She kind of squeaks, and my grip tightens. God, I love that squeak.

“Tell me.”

“Yes.”

“Yeah, I thought so. Wet through her panties, and he’s going to go ahead and straddle that bench and get his nose right down there, pushing into the wet spot.”

“That’s crude.”

“He’s crude. That’s why she likes him.”

“That’s not the only reason.”

“It’s one, though. She thinks he’s exciting. She loves knowing he thinks about her when she’s not around. That she makes him hard. Makes him come in his bed, in his shower, but he’s never touched her.”

“God. That’s hot.”

I smile.

“Why’s he like her?” she asks.

I have to think about it—not the easiest thing to do with your hand on your dick, but I manage. “He likes that she doesn’t know all the things he knows. That she hasn’t seen the worst of life.”

“She’s seen more than he thinks.”

“Maybe, but she’s still got this air around her, like the bad things can never really touch her.”

“She’d hate that,” Caroline says. “If he told her that was why—she’d be disappointed.”

“But that’s not the only reason. It’s not even the main one.”

“What’s the main one?”

I try to focus on the movie. Not Caroline on her couch, spread open, touching herself. “That she’s there in the closet. She’s brave, once she’s made up her mind what she wants. Fierce.”

“He likes her when she’s fierce?”

“Yeah. Yeah.”

Who are we talking about? I’m not sure. I’m starting to feel kind of drugged, dumb, like I might be saying more than I mean to, but I don’t really care.

“West?”

“Yeah.”

“What’s he do next?”

“He puts his tongue on her, right through her panties. Gets his hands underneath the elastic, holds her there on the bench and licks and licks her until her panties are soaked through and she’s just about dead from it.”

“Does he like that?”

“He fucking loves it. Making her feel good, making her give up control, shut her head off and just feel—it’s a trip. And he likes those panties, too. Those yellow panties. But he needs more, so instead of taking them off, he just eases them over a few inches. Enough to get his tongue in her slit, where she’s soft and swollen and so wet. He can’t get enough of her. He just buries his face in her, gets himself wet all over his chin and his mouth.”

“West.”

“She tastes incredible.”

“God, West, I can’t—”

I can’t, either. I’m thinking about her pussy, the way she felt under my fingers, under my tongue. Her thighs pressing against my head, her hands in my hair, on my dick—it’s too much. “I want you,” I say. “Fuck, I want you.”

“You’ve got me.”

“Right here, on this couch, here. I want you here, Caro. I want to taste you. Get my fingers inside you, tongue your clit. I want you naked.”

She’s panting.

“Use your hand,” I tell her. “Pretend it’s me. Come for me. I want to hear.”

“West.”

“Yeah.”

“You, too.”

“I’m close.”

And then it’s just breath. Noise. It’s just moaning, grunting.

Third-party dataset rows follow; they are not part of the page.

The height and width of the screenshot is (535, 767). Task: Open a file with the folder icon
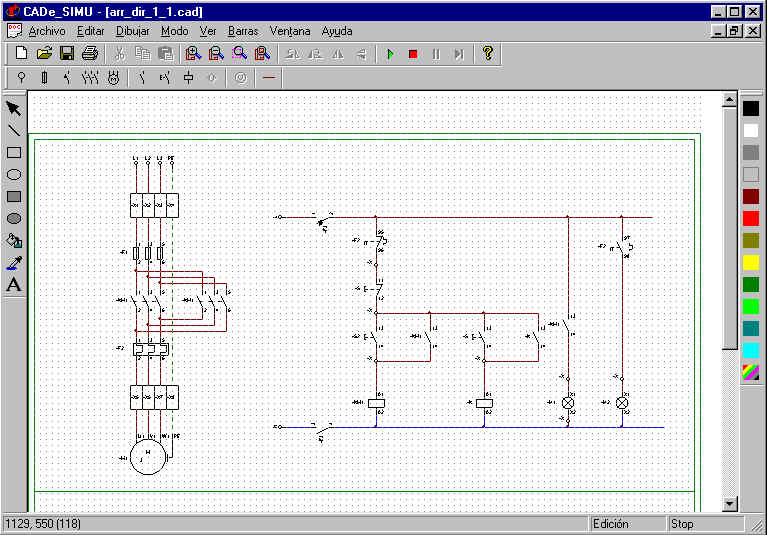pyautogui.click(x=45, y=53)
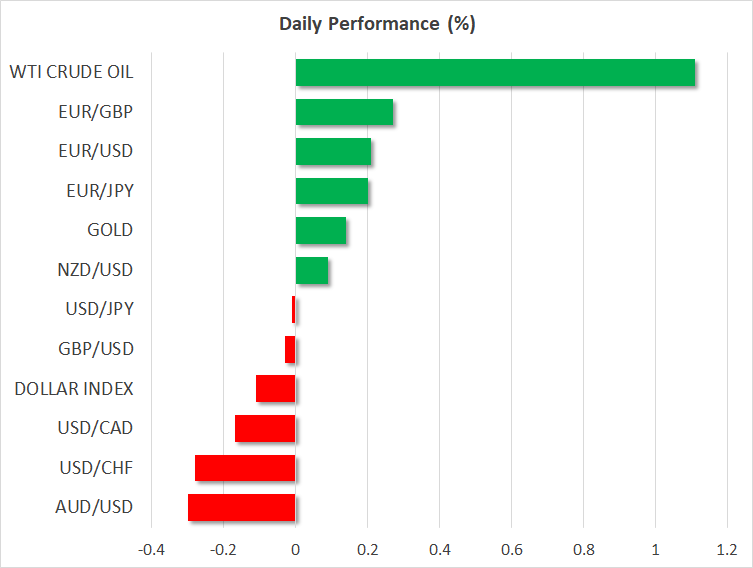Select the NZD/USD green bar
The image size is (753, 568).
pos(311,270)
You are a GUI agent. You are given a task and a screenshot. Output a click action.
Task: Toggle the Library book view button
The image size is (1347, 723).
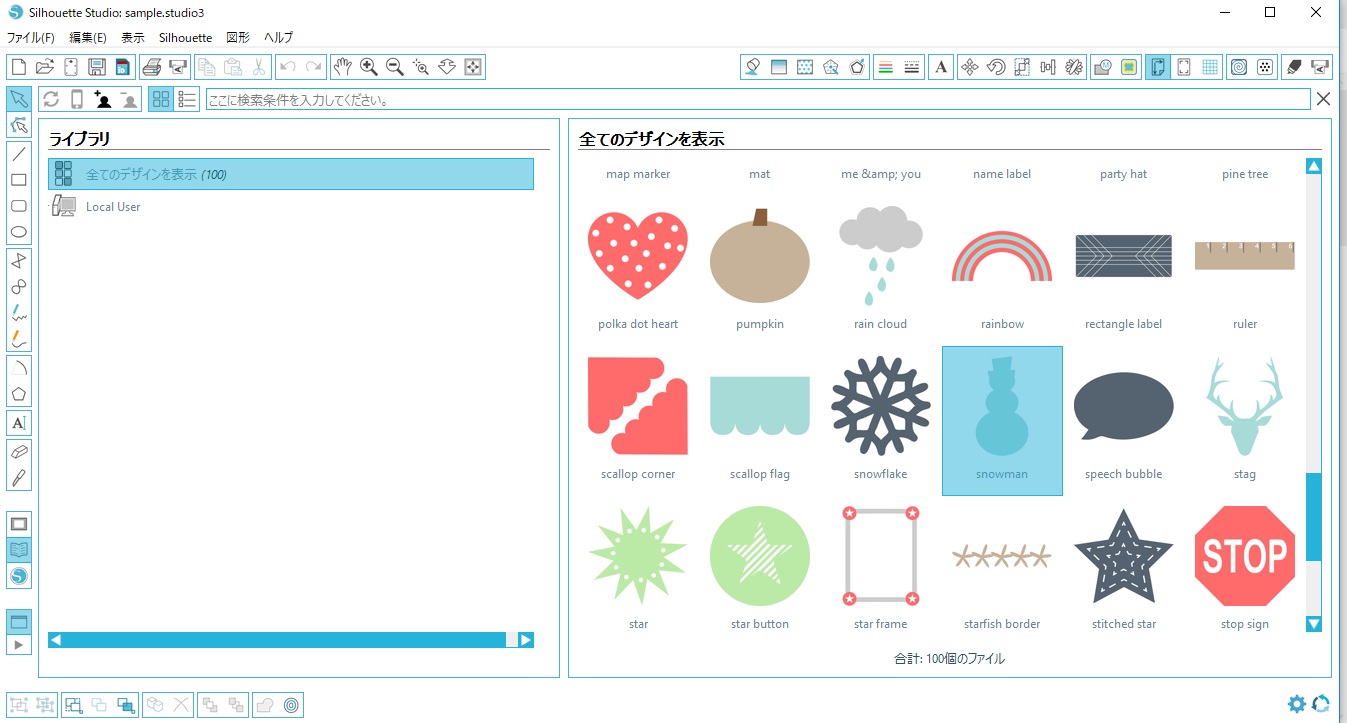(x=18, y=549)
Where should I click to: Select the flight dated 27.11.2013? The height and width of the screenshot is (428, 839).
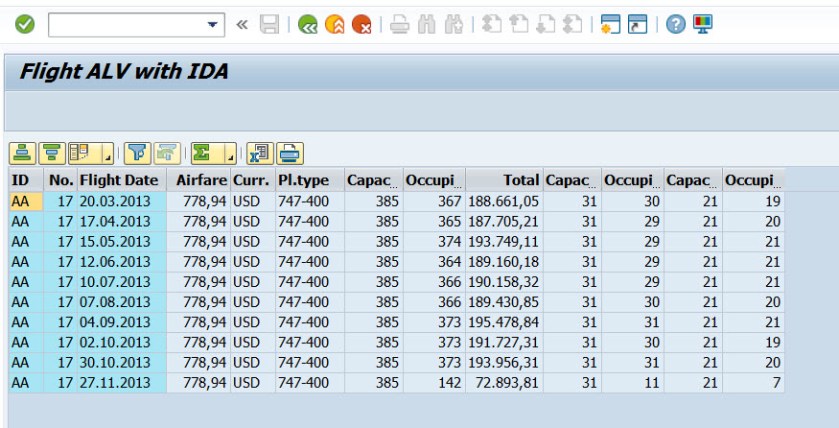click(115, 383)
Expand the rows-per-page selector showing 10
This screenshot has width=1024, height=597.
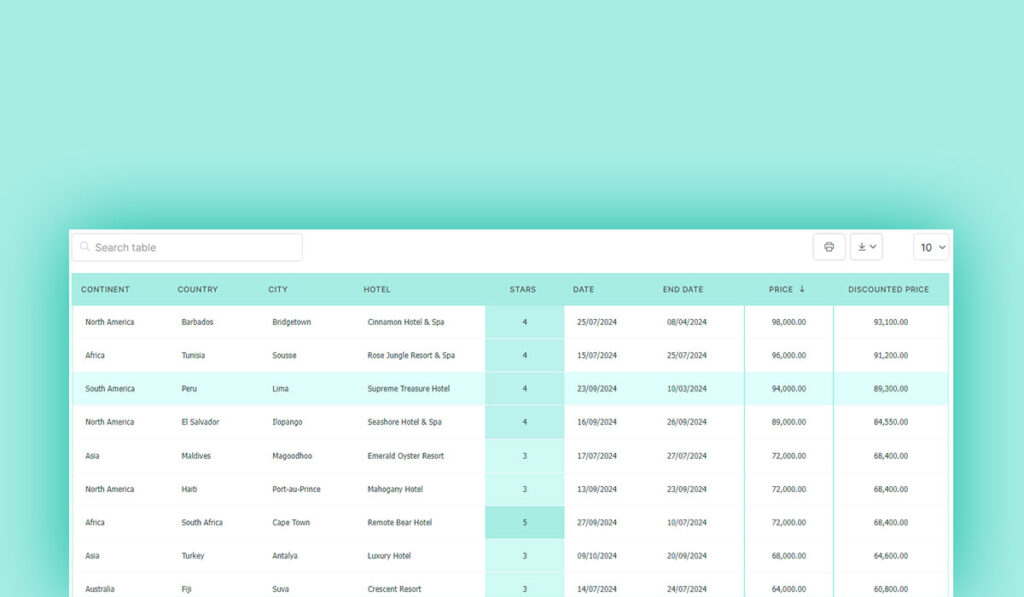tap(931, 247)
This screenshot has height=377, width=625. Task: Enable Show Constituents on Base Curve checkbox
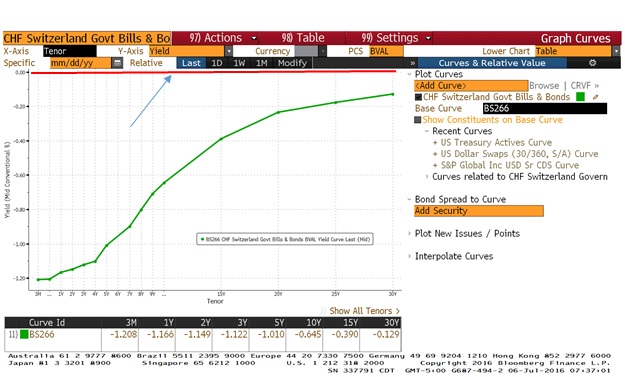418,120
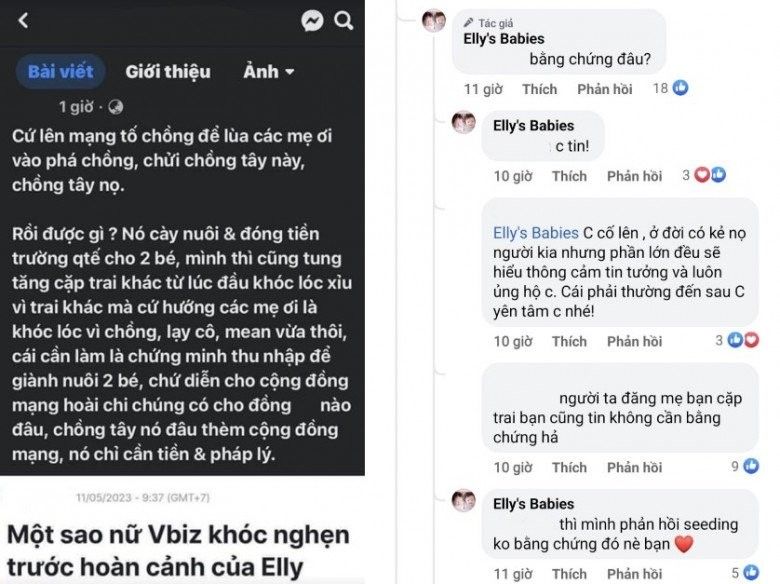
Task: Expand the Ảnh dropdown
Action: pyautogui.click(x=269, y=71)
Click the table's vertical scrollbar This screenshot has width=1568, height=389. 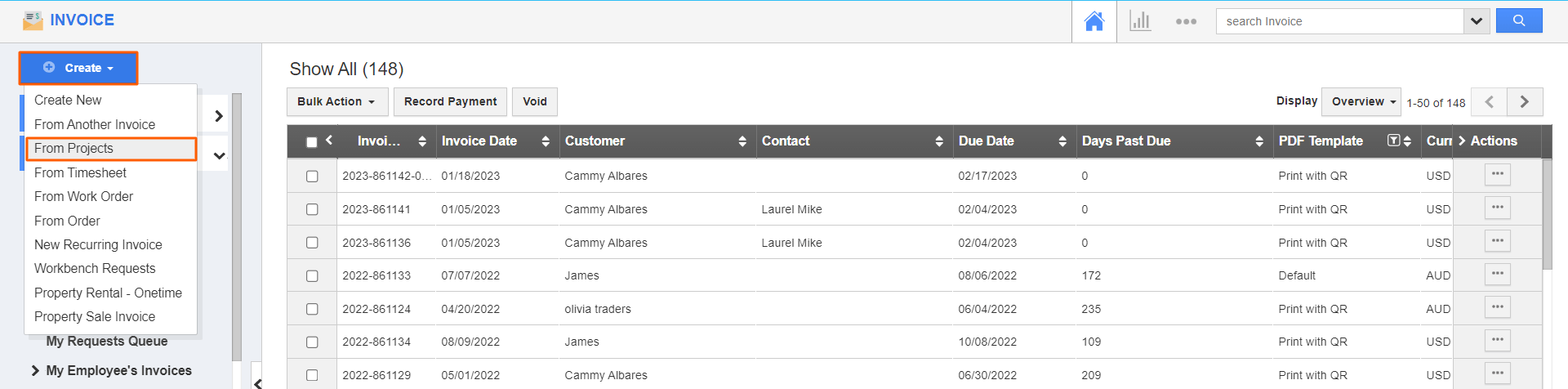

It’s knowing what she’s doing, picturing her doing it, her tits, her pussy, her eyes closed and her mouth open and the way her face looks when I make her come.

It’s my hand working hard and fast, her fingers flying, this thread of connection between us, nothing real about it, nothing true, nothing right, but here it is, anyway. Nothing I can do about it. Nothing I want to do but this, but Caroline. Nothing.

She sucks in a breath, says, “Now,” and I go with her with a grunt and a hot splash on my hand and a little bit on the couch, which, fuck, I’m going to have to clean that up, but I can’t even care. She’s trying hard not to make noise, and even so I can hear her, I can hear the not-noise she’s making, and it’s fucking glorious.

I come apart, a little bit. Lean back, close my eyes, listen to her. I go loose, unhinged, and break into pieces.

But I feel, afterward, like maybe some part of me got put back together.

It’s late. I walk out to the greenhouse, dodging dog shit in the backyard and wishing I’d turned on the back porch light.

I step in something too soft. “Fuck.”

I try scraping off my boot in the grass, but it’s no use. The smell is in my nose now, my lip curling. I have to find a stick, try picking brown crap out of the treads, but that doesn’t work, either, and I end up turning on the garden hose, covering the cold copper fitting with my thumb, blasting the sole of my boot and sending flecks of shit shooting all over the place.

By the time I’ve got the boot cleaned off, my pants are sticking to my shins. I’m cold and pissed, disgusted with everything.

I’m going back to school in a week, and my whole life has turned into a minefield of crap.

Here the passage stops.